Böyleyken böyle; dediğim gibi şayet Yücetepe’nin argüman stratejisi makul ve muteber ise, bütün solcular bilaistisna salaktır. Sevdiğim birkaç solcu dostum var, alınacaklarını sanmıyorum ama olur da alınırlarsa rakı içtiğimiz bir gün yüzüme “sen de salaksın” deme hakkını onlara veriyorum. Yücetepe ise kolhozda domuz çobanlığı yapmalı ki akıllansın ve bir daha böyle sosyalizm gibi tuhaf dinlere kapılıp dinini paylaşmıyor diye diğer insanlara saldırmasın.
Bahadırhan Dinçaslan
Bilmiyorum yayınlayacak cesaretiniz ve demokrasi kültürünüz var mı, ama yazacağım: Seçimden önce birçok kere nobran bir tavırla Türkçülerin belirleyici olduğunu söylediniz. Seçimde oy vermeyeceğinizi söylediniz. Defalarca kere solu ve Aydınlanma değerlerini aşağıladınız. Üçüncü yol, üçüncü yol diye tutturdunuz. Herhalde siz de kendinizi fazla önemsediğinizi, size rağmen İmamoğlu'nun ve hatta Yavaş'ın kazandığını, bu galibiyette DEM ve Kürt aydın seçmenin kendinizi dev aynasında gören siz seküler Türkçülerden çok daha etkili olduğunu farketmişsinizdir. Evet seçim akşamı hem Özgür başkanın hem de Ekrem başkanın konuşmalarında Kürt aydınlara özel teşekkürler edildi. Yani onlar belirleyici, siz ise etkisiz kaldınız. Artık bundan sonra sayın Ekrem başkanımızın DEM ve Kürt aydınlarla yaptığı büyük demokratik ittifaka dahil olmak için kendinizi yenilemeli, ırkçı düşüncelerinizi terk etmelisiniz. Yoksa Tayyip bugün var, yarın yok. Ama Ekrem başkanla Kürt aydınlar geleceğe yürüyor, size rağmen
Solculuğun bilimum türleri, özellikle pozitif ayrımcılık adı altında sadece Kürt, kadın vd. olduğu için ayrımcılık ile kayırma düşüncesi ***lıktır. Bu ister Karadeniz’deki çiftçiye vermediği finansal desteği Doğu ve Güneydoğu’daki çiftçiye ekstradan vermek olsun, ister herkesin imkanlarından başka bölgede sağlanmayan finansal desteğin o bölgede sağlanması olsun… bunların hepsi ahlaksızlıktır ve ***lıktır. Bir insan Kürt diye ayrımcılığa uğraması ne kadar ırkçı ve yanlışsa, Kürt diye kayırılması, diğer insanlara yapılmayanların ona yapılması da o kadar yanlıştır. Solculuk ***lıktır.

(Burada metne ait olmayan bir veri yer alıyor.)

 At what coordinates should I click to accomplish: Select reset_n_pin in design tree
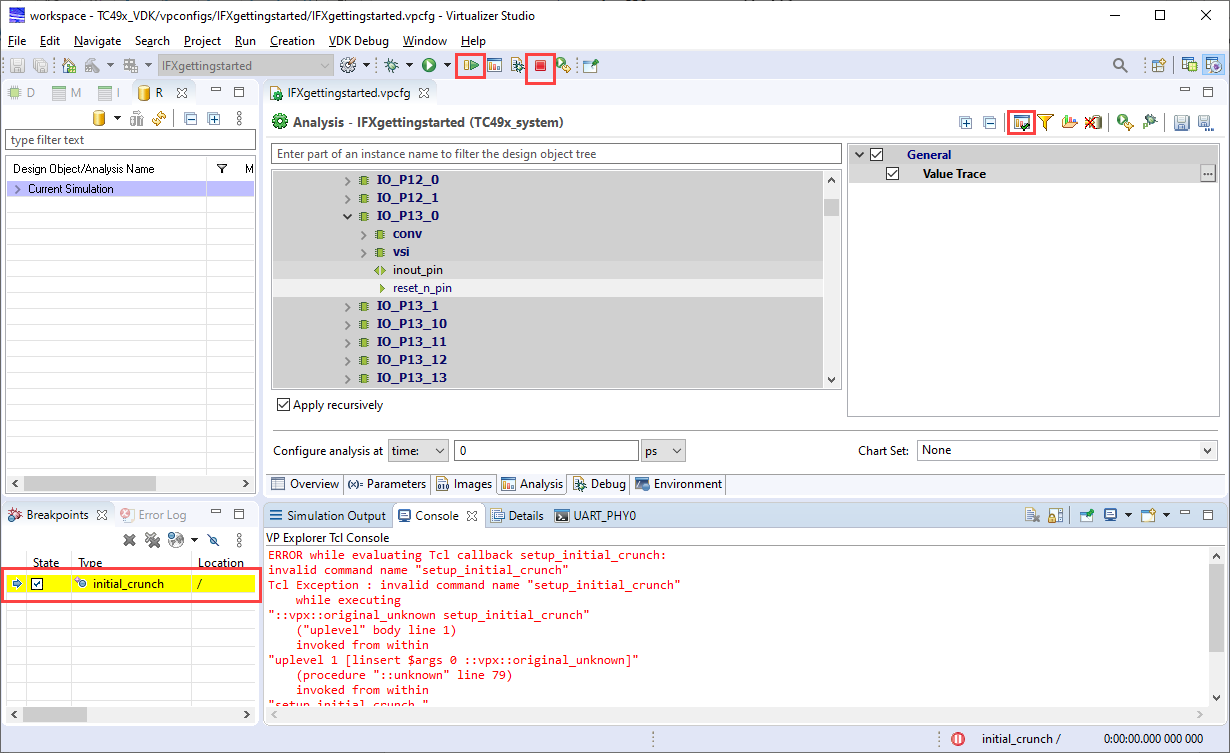(422, 288)
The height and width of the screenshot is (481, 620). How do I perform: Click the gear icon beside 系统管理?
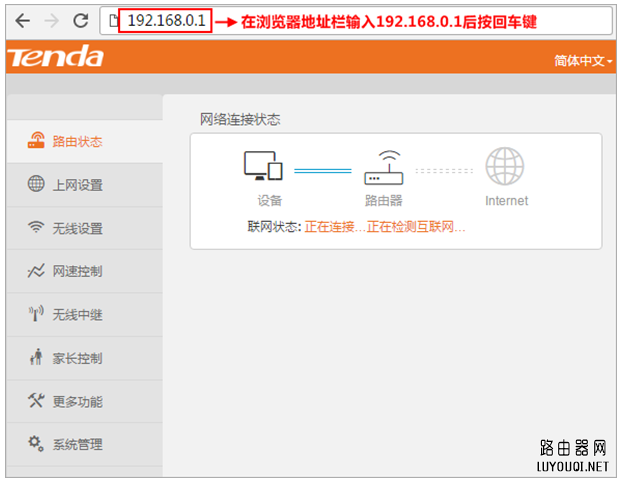(36, 444)
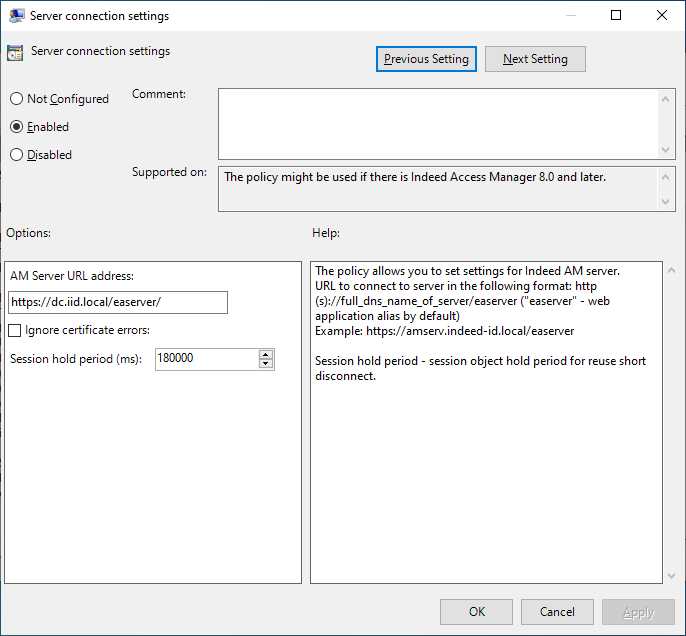Select the Not Configured radio button
The width and height of the screenshot is (686, 636).
point(16,99)
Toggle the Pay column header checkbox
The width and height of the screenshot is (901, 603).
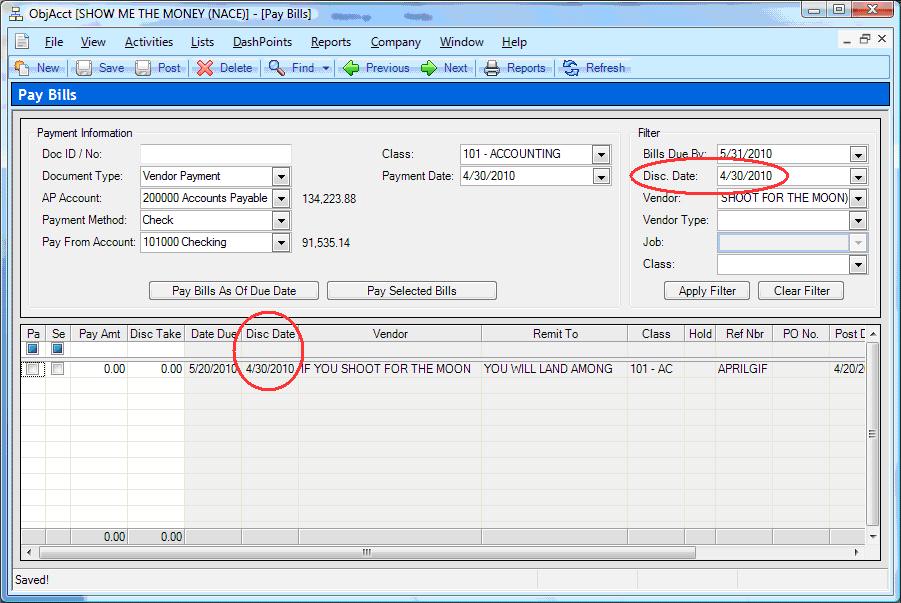pos(33,349)
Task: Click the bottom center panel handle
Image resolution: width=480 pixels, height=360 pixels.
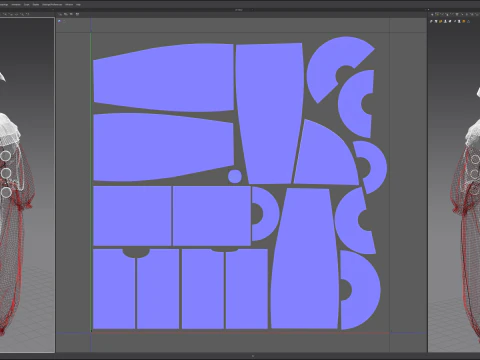Action: click(253, 356)

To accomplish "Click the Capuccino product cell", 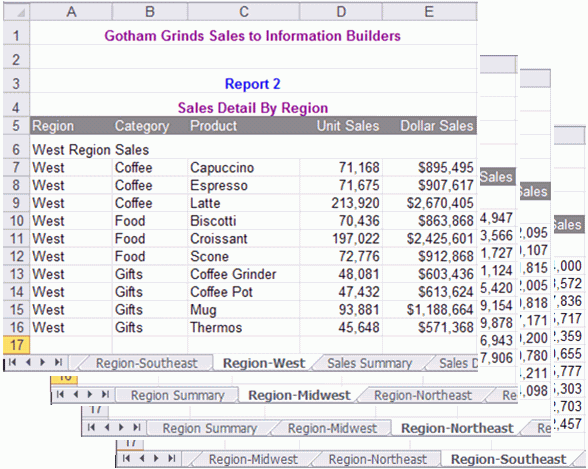I will coord(243,168).
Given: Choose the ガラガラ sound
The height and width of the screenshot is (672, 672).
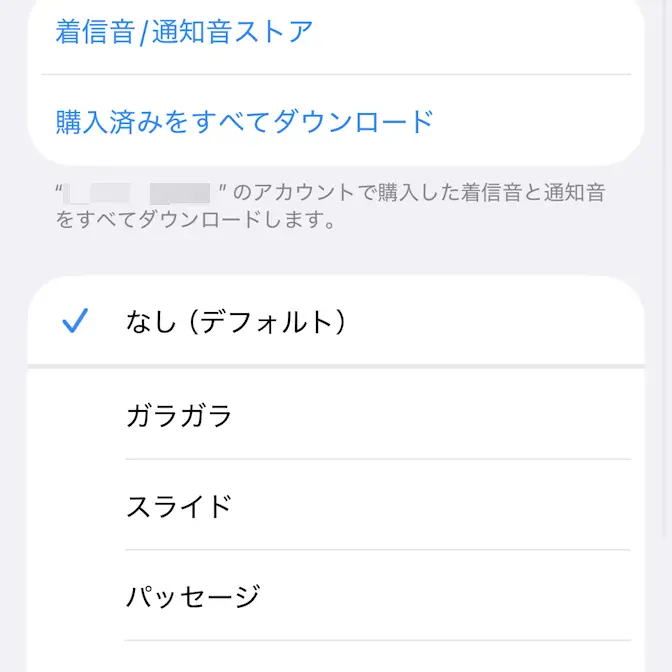Looking at the screenshot, I should click(180, 415).
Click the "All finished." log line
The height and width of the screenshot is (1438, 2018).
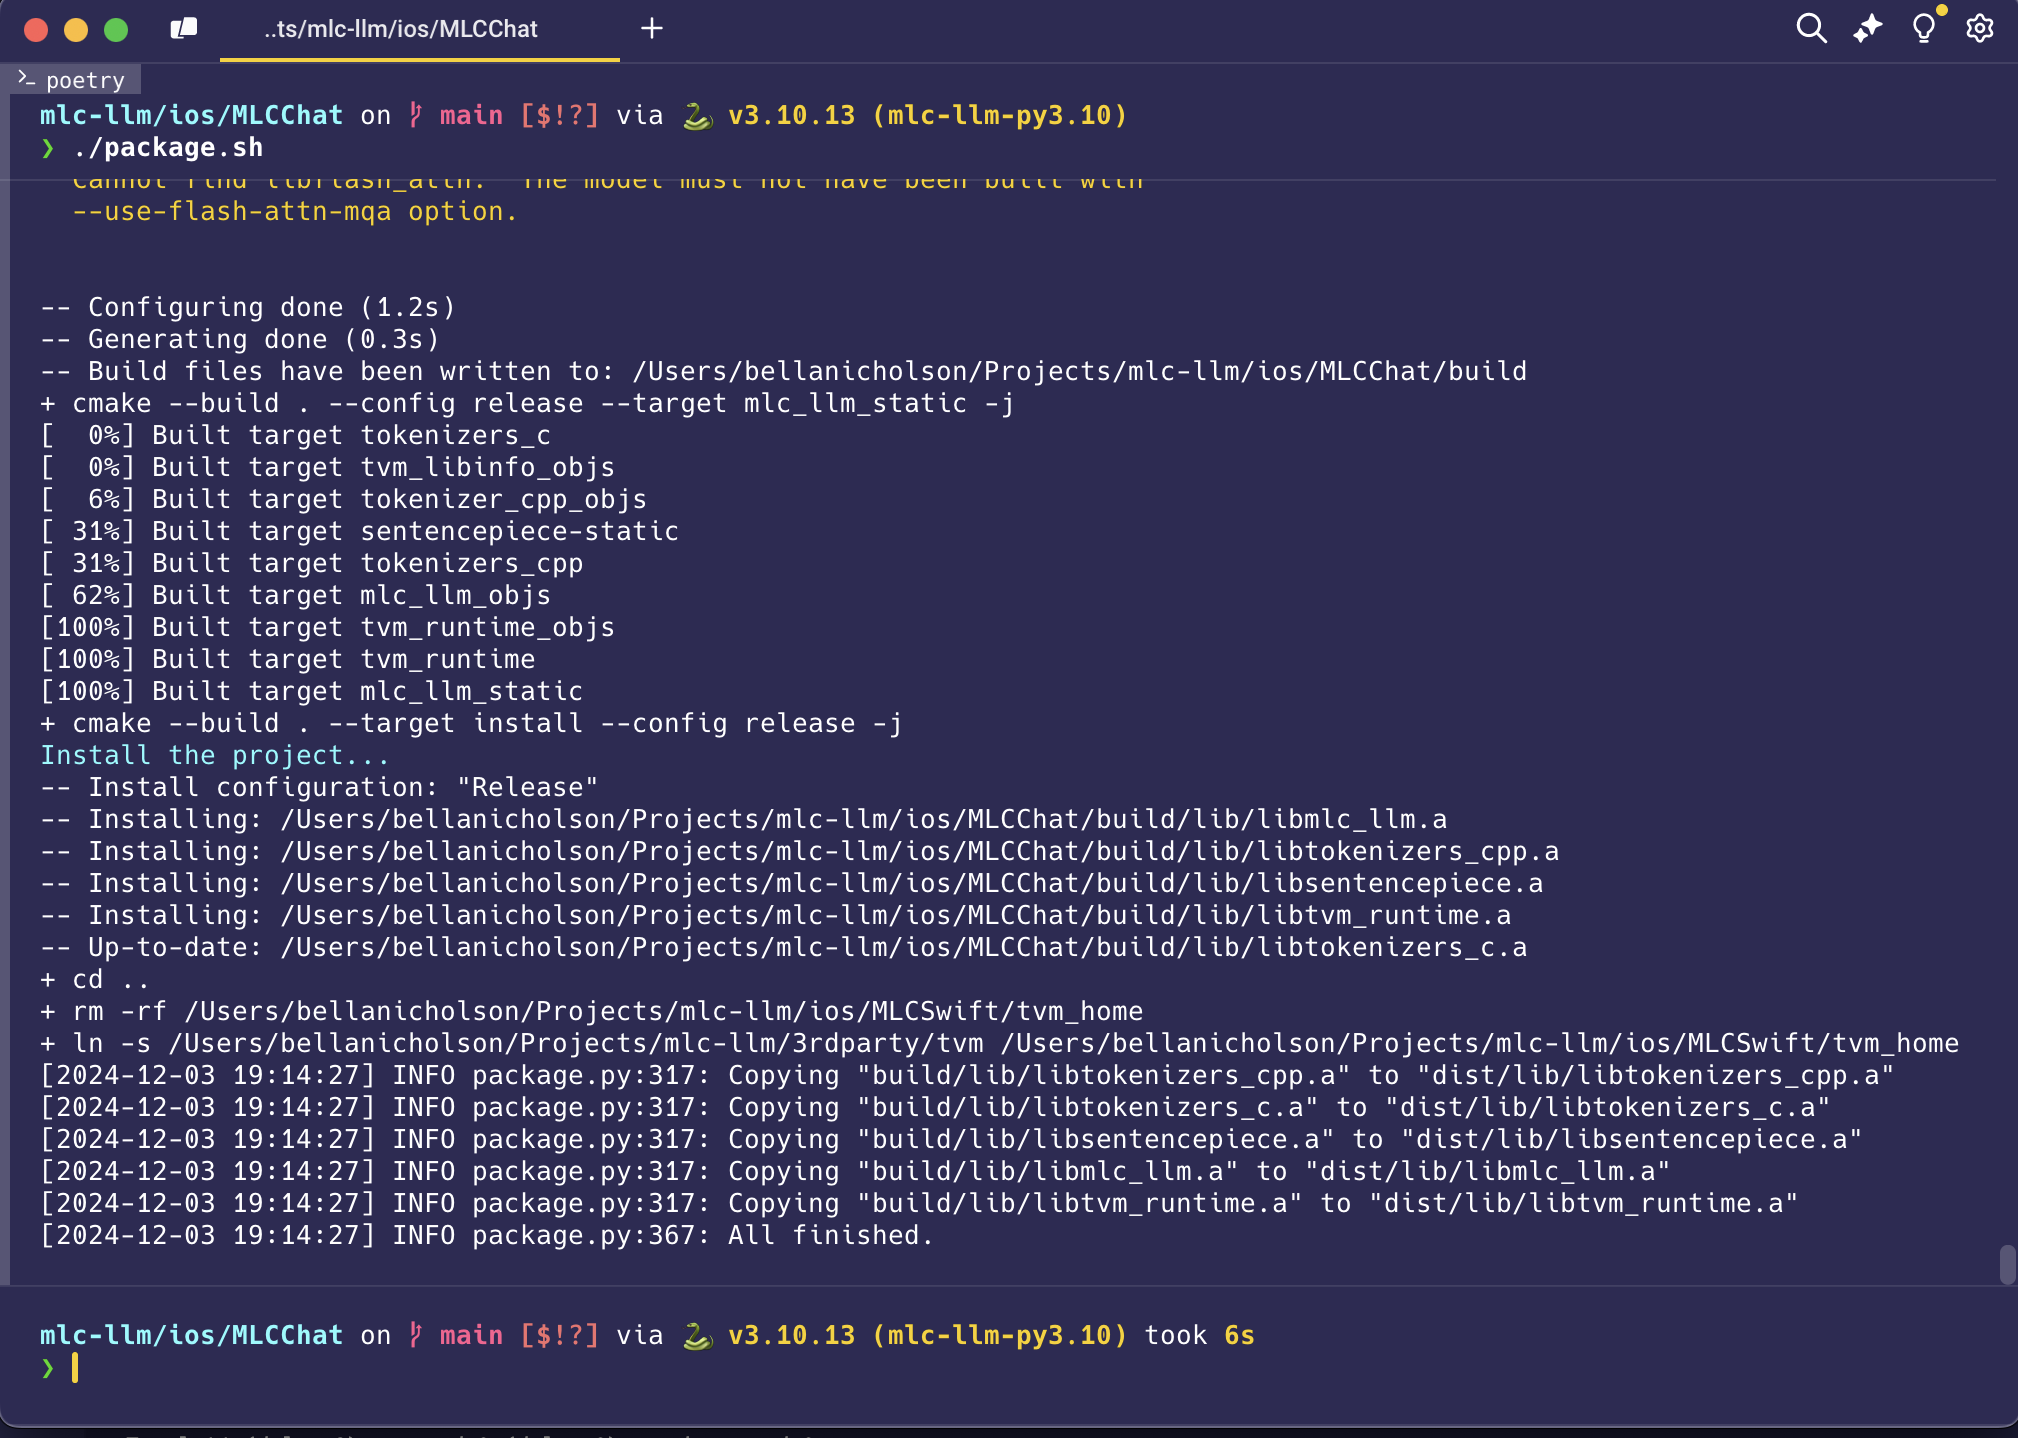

kızgın basan 1 kişi: yücetepe
Üstadım yazıda katılmadığım yer, Liberal bilim tarihçisi Karl Popper'ın tümevarımcılığı tenkit etmesi gibi, bu s*lakları görüp bütün s*lcuların s*lak olduğu kanaatine varmandır. Evet mezkur kişi s*aktır ve evet, benim de bugüne dek gördüğüm birçok s*lcu s*lak idi. Ama dünyadaki bütün s*lcuları tanımadığımız ve gelecekte bir yerlerde s*lak olmayan s*lcu çıkıp çıkmayacağını bilmediğimiz için sana katılmıyorum, büyük liberal üstad Popper'a ittibaen...
Yazı çok iyi fakat bu yazıyı, bahadırhan ağabeyin değil başka birinin yazması gerekirdi. Nihayetinde “ Aquila non capit muscas!” ( kartallar sinek avlamazlar.)